Work in Progress DRAFT comments welcome.
Wait, this is a how-to??
It is a How-t’Review let’s say Be sure to check out the video and follow along with our thoughts here.
Full review writeup here:
In this writeup, I’m going to suggest some improvements you can do to your 45 drives setup. This post sort of took off. It’s some very good quality-of-life improvements!
- Enable “Previous Versions” tab for Windows Shares using ZFS Snapshots
- Portainer “Docker” Interface (Using PodMan as a drop-in Docker replacement / Setup Guide)
- Steam Cache (LAN Cache)
- Pi-hole DNS Blacklist
- Customize Houston Left Tabs to link to Portainer
- Other Cockpit plugins that are useful?
- Adding users – Also smbadduser fix?
- How to configure Multipath for external disk shelves
- How to Configure Bifrucation on the Supermicro X11SPL-F (it’s non-obvious!)
- Install lm-sensors (may not be needed in the stock config)
… keep reading!
Quality of Life Improvements with 45Drives Ubuntu 20.04-based install
Being the armchair well akssually blowhard computer janitor that I am, let me suggest some improvements or call out some bugs so they can be fixed.
Install lm-sensors
I am not sure why lm-sensors was not installed by default? I suppose out of the box it doesn’t pick up much more than cpu temp, which was already there via the Houston GUI.
Ram Temperature is also correctly reported, which is nice. ECC DDR4 can get hotter than one might think.
When I installed it, it picked up additional sensors such as those on the IPMI (though it does not report PSU power temps correctly) and the add-in network card. (Knowing if your NIC is thermal throttling is nice.)
Kanban Todo: Add more lm-sensor data to 45Drives system tab. While we’re in there, pages like:
should really contain smartctl info as well:
=== START OF SMART DATA SECTION ===
SMART overall-health self-assessment test result: PASSED
SMART/Health Information (NVMe Log 0x02)
Critical Warning: 0x00
Temperature: 35 Celsius
Available Spare: 100%
Available Spare Threshold: 10%
Percentage Used: 16%
Data Units Read: 466,093,979 [238 TB]
Data Units Written: 287,774,446 [147 TB]
Host Read Commands: 2,806,650,612
Host Write Commands: 4,375,414,223
Controller Busy Time: 72,934
Power Cycles: 63
Power On Hours: 13,173
Unsafe Shutdowns: 49
Media and Data Integrity Errors: 0
Error Information Log Entries: 0
Warning Comp.
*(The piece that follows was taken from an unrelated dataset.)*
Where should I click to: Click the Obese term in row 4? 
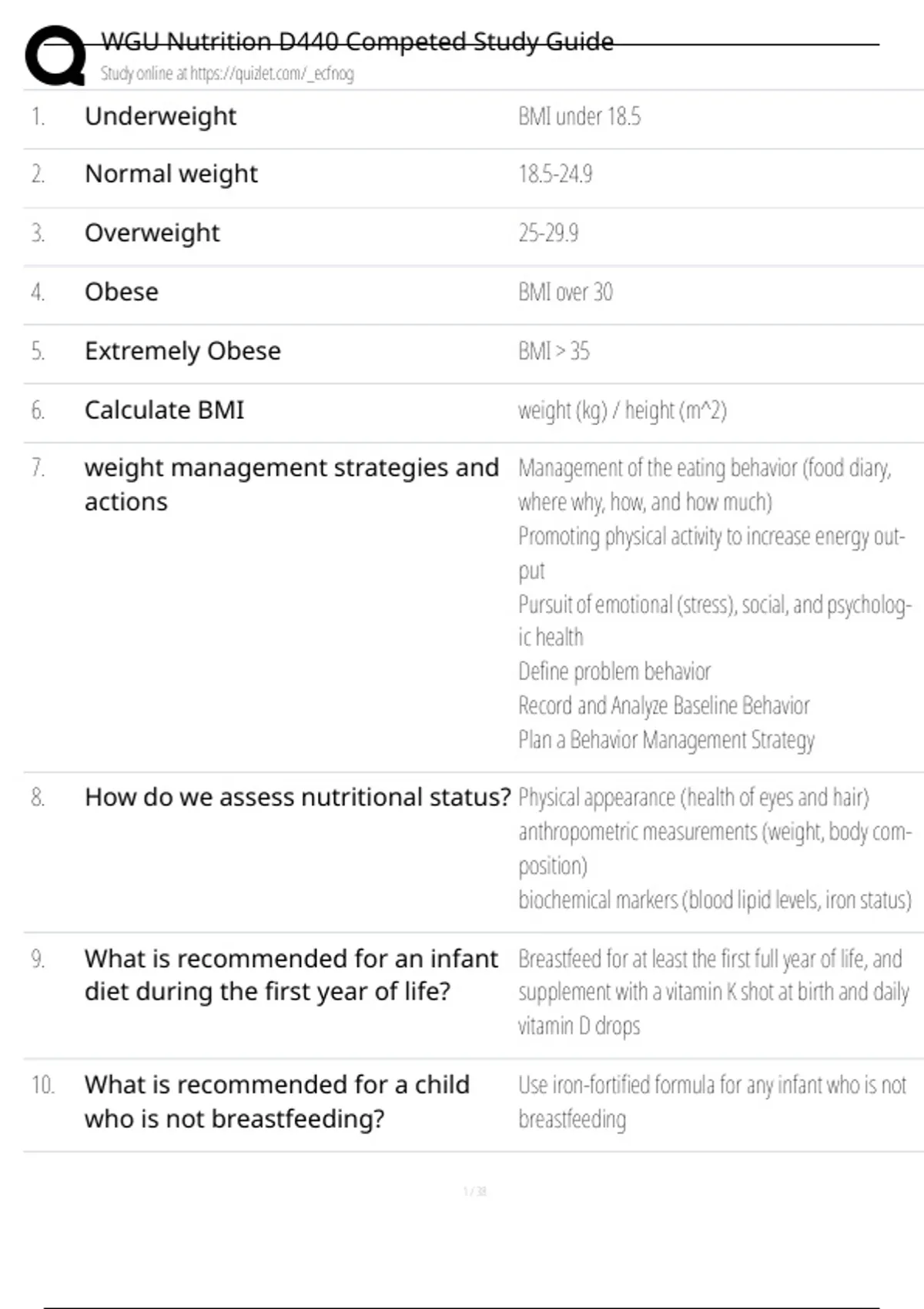pos(122,293)
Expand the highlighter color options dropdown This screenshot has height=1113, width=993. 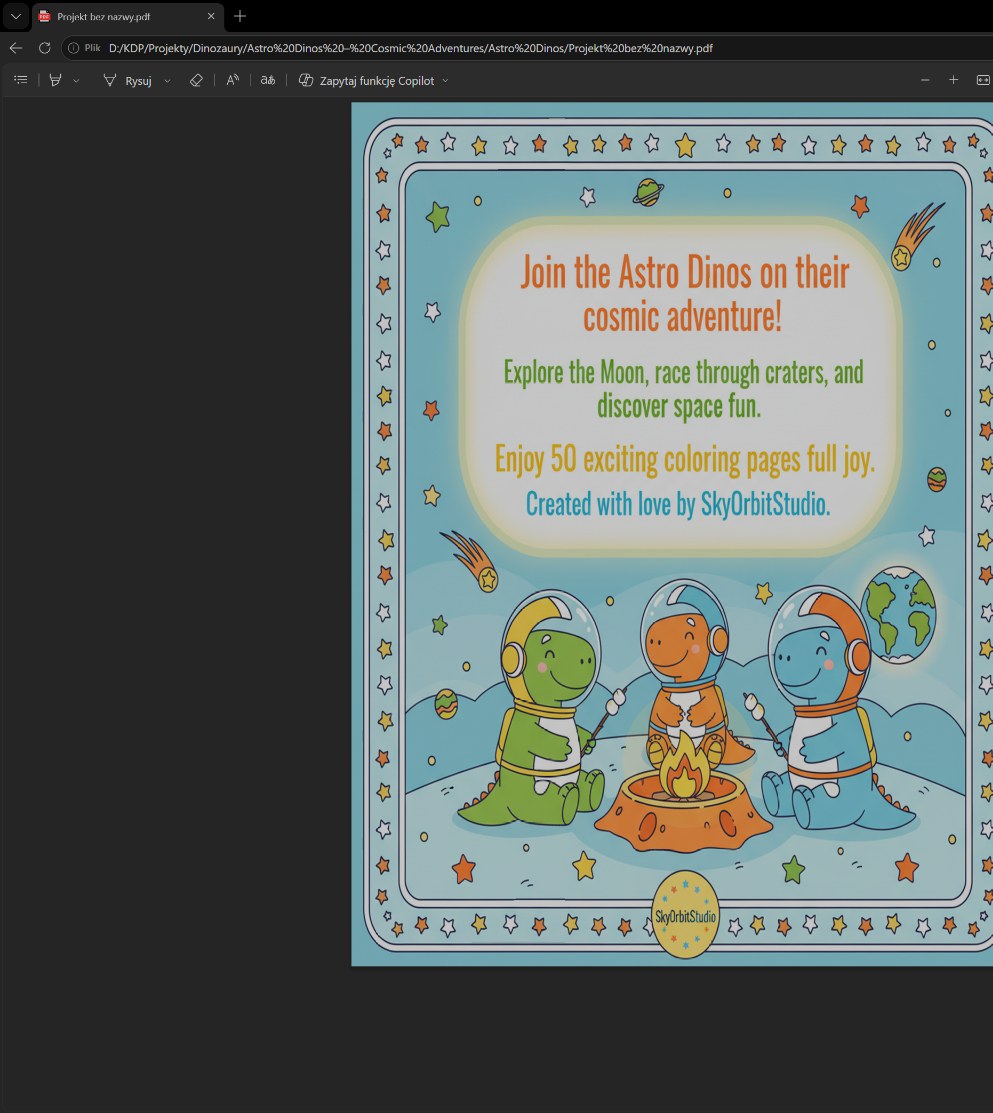coord(76,81)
Temperature Time: 0
Critical Comp. Temperature Time: 0
Temperature Sensor 1: 35 Celsius
Difficulty: < 1 day of work.
I’ve added NVMe for ZFS Metadata reasons, but those have sensors for temperature that should be monitored as well.
That reminds me – not seeing smart monitoring in the Houston GUI. It will be there for the Storinator chassis itself – it just doesn’t show for the disk shelf I added. Nor for the NVMe.
Kanban Todo: Add Smartctl monitoring of smart device status. This will be a little more involved – creating a service to monitor the SSDs. Though, iirc, RedHat already had a web management thing for reporting on drive failure and notifying you proactively either via system logs or email. TODO for me: research that fruther.
One of the drives I added to the system has 1 bad sector. It’s weird. I’ve tested it to the nth degree and it’s fine and the performance is good but for whatever reason it has a bad sector. Just the one.
I noticed that when I use that drive in an array, many other software platforms warn me about it. Most of the time it is along the lines of "Hey, so uh SMARTCTL says this drive is OK but it has a bad sector.
Be aware of that… maybe go ahead and replace it" That’d be nice in this gui, too. I get why they might do that.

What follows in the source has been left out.